Hort der Gesetzlosen
Und auch in Deutschland macht der Konzern seit Jahren mit schlechten Arbeitsbedingungen Schlagzeilen. Schon 2017 organisierten die Paketbot*innen von DPD bei der Firmenzentrale im unterfränkischen Aschaffenburg einen Protest. Die Vorwürfe der Angestellten waren damals beinahe deckungsgleich mit denen aus der Schweiz: So dürften ins Fahrtbuch nicht die tatsächlichen Arbeitszeiten eingetragen werden. Wer um 5 Uhr mit dem Sortieren der Pakete beginnt, soll erst ab 8 Uhr eingetragen sein. Mittagspausen wurden auch dann eingetragen, wenn Fahrer*innen diese wegen des Stressses gar nicht halten können. Während der Konzern Milliardengewinne macht, seinen Umsatz heuer gegenüber dem Vorjahr gar um 42 Prozent steigern konnte, werden die Arbeiter*innen kleinlich um das geprellt, was ihnen zusteht. 2019 führte der Zoll gar bundesweite Razzien bei Paketunternehmen durch. Dabei wurde festgestellt, dass bei 2000 von 12000 Fahrer*innen Verstösse festgestellt wurden. Mehrheitlich Lohndumping, doch manche Verstösse waren so gravierend, dass die deutsche Presse die Razzien kommentierte, indem die Paketzustellbranche als «Hort der Gesetzlosen» bezeichnet wurde.
Eine verfaulte Branche
Was die Angestellten bei DPD erleiden müssen, kennen auch ihre Kolleg*innen aus vergleichbaren Betrieben. Die Arbeitsbedingungen bei Amazon beispielsweise stehen schon seit Jahren in heftiger Kritik. Um immer grösser werdende Profite zu sichern, wird besonders in stressigen Zeiten mit hohem Paketaufkommen die Ausbeutung der Angestellten verschärft. Zu normalen Zeiten äussert sich das in Streiks bei Paketdiensten, die man vor allem aus der Weihnachtszeit kennt. Doch Corona hat die Entwicklung beschleunigt, dass Paketdienste dem Detailhandel den Rang ablaufen und so müssen die Lieferant*innen mit ganzjährigen Stosszeiten mit lausigsten Arbeitsbedingungen leben. Um die Milliarden von Kapitalist*innen wie Bezos zu garantieren, werden Prekarisierte sowieso schon um jeden Groschen betrogen, möglichst viel von ihrer Arbeitskraft ausgebeutet. Um Dumpingpreise zu garantieren, werden die Belegschaften Opfer von Lohndumping.

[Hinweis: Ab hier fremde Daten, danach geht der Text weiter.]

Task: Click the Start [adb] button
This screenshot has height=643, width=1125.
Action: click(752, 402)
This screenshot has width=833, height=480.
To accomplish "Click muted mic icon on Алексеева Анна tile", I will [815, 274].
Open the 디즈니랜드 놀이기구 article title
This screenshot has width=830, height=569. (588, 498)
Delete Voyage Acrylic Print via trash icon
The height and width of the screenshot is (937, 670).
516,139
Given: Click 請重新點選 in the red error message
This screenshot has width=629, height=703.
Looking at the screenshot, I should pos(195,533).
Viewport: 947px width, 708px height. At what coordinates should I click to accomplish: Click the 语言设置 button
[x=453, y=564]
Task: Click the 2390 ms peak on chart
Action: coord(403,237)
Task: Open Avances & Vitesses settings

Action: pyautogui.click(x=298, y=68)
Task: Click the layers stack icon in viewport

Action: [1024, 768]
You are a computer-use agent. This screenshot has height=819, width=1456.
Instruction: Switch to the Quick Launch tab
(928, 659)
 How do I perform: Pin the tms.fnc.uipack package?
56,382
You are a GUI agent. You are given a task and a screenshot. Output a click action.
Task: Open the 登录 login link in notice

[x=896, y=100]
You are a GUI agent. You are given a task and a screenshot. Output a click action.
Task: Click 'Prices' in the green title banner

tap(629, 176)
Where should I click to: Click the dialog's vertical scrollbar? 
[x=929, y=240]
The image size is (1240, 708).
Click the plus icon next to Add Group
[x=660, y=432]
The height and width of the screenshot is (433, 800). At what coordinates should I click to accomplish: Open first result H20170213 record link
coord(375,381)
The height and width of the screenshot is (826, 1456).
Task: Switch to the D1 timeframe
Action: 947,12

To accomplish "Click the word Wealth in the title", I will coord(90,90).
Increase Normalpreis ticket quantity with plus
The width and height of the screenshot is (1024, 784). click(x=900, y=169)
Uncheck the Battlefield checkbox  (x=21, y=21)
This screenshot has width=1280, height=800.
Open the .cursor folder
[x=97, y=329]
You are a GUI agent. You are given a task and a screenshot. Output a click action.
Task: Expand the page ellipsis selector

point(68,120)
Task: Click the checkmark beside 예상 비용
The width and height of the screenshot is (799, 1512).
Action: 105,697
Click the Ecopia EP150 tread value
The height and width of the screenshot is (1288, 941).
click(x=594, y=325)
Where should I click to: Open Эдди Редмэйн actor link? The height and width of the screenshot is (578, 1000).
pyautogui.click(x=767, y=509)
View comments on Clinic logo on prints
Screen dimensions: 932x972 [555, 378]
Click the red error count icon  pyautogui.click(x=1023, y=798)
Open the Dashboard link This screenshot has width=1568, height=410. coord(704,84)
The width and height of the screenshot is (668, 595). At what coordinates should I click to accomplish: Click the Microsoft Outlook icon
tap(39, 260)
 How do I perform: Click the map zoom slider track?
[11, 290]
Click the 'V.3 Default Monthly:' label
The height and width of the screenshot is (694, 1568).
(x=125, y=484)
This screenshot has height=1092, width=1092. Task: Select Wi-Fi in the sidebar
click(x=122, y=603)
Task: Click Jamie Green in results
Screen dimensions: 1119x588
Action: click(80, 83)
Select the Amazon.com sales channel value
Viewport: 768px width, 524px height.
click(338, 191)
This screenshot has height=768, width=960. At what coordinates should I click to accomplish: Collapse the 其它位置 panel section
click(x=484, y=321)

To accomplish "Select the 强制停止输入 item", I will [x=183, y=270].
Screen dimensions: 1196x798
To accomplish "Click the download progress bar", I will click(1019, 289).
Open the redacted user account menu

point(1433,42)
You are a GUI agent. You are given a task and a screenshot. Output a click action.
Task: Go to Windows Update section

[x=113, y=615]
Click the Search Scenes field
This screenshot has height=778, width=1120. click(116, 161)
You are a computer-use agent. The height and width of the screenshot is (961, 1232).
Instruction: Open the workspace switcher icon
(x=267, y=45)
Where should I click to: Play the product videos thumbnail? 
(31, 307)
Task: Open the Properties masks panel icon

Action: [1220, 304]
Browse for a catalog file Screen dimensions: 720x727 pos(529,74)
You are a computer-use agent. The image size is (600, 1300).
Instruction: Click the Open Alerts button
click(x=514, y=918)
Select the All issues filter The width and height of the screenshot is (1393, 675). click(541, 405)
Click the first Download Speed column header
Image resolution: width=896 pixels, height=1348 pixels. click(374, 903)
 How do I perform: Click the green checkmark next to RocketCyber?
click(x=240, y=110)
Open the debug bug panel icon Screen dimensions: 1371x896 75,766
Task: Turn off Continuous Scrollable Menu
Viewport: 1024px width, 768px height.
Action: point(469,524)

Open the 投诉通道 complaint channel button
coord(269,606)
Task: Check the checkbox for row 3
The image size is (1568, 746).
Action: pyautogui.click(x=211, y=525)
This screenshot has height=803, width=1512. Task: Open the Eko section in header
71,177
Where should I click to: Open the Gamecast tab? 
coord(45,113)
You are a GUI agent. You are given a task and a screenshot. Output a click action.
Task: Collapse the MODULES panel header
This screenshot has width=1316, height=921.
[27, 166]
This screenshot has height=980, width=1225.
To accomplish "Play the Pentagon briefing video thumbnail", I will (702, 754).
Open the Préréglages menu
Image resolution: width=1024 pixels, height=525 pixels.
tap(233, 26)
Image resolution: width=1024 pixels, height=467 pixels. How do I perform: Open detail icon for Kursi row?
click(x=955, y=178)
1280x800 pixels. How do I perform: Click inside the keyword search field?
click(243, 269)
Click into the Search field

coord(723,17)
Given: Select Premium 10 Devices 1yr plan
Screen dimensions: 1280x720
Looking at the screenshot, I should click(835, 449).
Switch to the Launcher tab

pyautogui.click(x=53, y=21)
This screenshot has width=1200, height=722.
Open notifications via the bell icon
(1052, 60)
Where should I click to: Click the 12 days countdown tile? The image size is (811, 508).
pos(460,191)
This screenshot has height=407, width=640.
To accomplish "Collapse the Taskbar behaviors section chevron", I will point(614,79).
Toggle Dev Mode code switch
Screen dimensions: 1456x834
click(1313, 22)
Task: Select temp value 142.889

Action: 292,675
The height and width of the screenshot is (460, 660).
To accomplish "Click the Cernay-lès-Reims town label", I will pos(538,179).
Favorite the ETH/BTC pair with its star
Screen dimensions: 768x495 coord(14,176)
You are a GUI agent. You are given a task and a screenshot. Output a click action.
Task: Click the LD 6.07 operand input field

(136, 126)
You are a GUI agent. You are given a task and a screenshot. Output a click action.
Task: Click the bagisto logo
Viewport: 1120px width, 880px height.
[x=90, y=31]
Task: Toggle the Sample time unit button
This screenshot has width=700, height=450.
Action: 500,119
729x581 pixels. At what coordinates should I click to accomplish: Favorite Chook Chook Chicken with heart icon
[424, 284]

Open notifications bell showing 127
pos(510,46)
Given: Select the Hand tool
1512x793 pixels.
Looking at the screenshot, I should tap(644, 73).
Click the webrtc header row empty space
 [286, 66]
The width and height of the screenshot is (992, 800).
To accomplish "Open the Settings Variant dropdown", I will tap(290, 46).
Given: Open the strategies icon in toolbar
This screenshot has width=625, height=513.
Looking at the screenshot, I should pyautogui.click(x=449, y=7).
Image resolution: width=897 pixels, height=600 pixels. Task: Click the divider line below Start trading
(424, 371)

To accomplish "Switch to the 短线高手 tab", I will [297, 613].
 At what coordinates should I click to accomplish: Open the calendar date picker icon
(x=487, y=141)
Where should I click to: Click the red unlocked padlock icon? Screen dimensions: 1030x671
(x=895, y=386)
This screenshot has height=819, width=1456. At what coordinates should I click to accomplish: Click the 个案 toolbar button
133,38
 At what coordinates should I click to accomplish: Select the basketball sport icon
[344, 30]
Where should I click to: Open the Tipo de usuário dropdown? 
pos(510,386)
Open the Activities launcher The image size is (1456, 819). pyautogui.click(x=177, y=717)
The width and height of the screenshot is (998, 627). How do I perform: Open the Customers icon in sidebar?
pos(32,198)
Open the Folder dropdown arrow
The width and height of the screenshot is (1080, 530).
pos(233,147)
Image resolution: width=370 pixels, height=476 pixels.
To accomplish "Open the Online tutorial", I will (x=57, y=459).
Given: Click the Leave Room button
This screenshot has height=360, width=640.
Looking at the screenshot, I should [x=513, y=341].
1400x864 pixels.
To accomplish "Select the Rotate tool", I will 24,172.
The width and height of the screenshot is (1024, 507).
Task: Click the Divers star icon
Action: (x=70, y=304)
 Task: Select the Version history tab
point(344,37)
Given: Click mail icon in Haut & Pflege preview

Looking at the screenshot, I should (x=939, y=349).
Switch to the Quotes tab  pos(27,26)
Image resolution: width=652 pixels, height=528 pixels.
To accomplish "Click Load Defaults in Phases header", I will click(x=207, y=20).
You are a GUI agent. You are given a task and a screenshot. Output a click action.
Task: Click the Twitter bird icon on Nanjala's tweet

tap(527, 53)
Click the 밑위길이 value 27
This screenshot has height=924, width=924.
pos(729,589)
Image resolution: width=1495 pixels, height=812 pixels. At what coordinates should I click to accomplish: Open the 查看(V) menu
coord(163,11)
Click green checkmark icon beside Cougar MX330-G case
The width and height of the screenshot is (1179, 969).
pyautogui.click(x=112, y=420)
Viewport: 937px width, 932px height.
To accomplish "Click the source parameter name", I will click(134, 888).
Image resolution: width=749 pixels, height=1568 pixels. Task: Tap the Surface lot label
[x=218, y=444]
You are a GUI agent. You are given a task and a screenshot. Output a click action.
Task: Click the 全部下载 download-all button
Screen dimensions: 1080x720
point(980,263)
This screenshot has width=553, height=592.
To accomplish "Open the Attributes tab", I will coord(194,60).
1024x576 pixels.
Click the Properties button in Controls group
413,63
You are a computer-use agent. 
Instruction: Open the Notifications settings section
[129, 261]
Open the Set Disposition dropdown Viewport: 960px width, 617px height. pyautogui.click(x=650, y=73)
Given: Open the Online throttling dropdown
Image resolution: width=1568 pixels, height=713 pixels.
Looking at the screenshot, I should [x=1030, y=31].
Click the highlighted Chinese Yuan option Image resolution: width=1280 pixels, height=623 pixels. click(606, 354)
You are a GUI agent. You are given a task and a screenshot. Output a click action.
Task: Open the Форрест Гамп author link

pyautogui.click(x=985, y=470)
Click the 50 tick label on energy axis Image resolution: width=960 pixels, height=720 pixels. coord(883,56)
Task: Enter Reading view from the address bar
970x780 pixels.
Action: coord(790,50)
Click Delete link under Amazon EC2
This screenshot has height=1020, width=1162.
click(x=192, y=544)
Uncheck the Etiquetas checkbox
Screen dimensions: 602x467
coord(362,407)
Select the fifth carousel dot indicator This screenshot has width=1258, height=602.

Mit ihren Methoden verbreiten Player wie DPD ihre miesen Arbeitsbedingungen zusätzlich in der Branche. Wer nicht mitmacht, kann nicht mit den Preisen der Konkurrenz mithalten. Wer hier als Unternehmen überleben will, wird früher oder später solche Methoden übernehmen – oder untergehen. Dies während die skrupelloseren Konzerne die Marktanteile der untergegangenen Unternehmen unter sich aufteilen – und noch mehr Profit erzielen.